§ How to complete this task
Transcribe the entries that follow, every word as written, and drop the pictures.

§ Input material
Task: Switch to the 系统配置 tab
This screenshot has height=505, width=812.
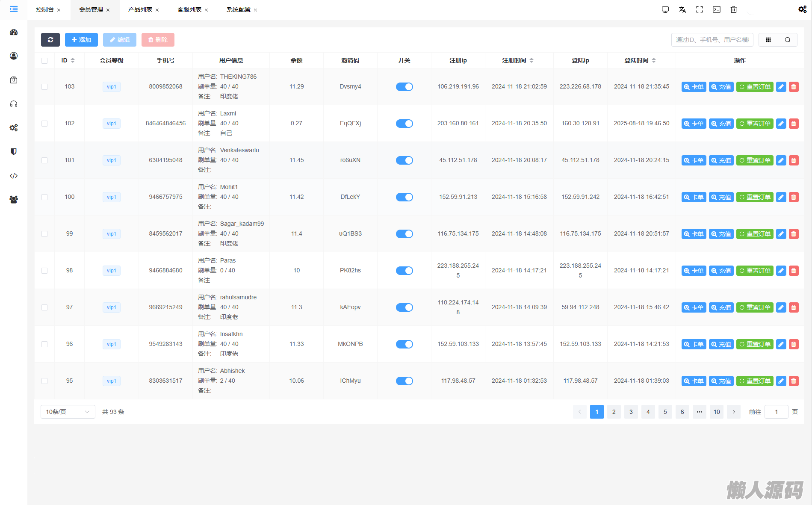Action: [x=238, y=9]
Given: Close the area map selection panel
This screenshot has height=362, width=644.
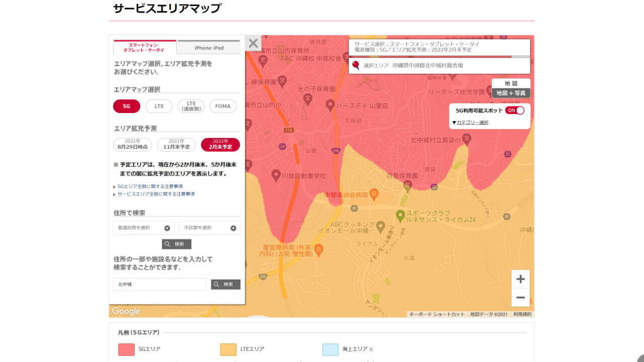Looking at the screenshot, I should pos(253,43).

§ Reply to the task
Task: Switch to the 系统配置 tab
This screenshot has height=505, width=812.
Action: [x=238, y=9]
Given: Close the area map selection panel
This screenshot has height=362, width=644.
Looking at the screenshot, I should pos(253,43).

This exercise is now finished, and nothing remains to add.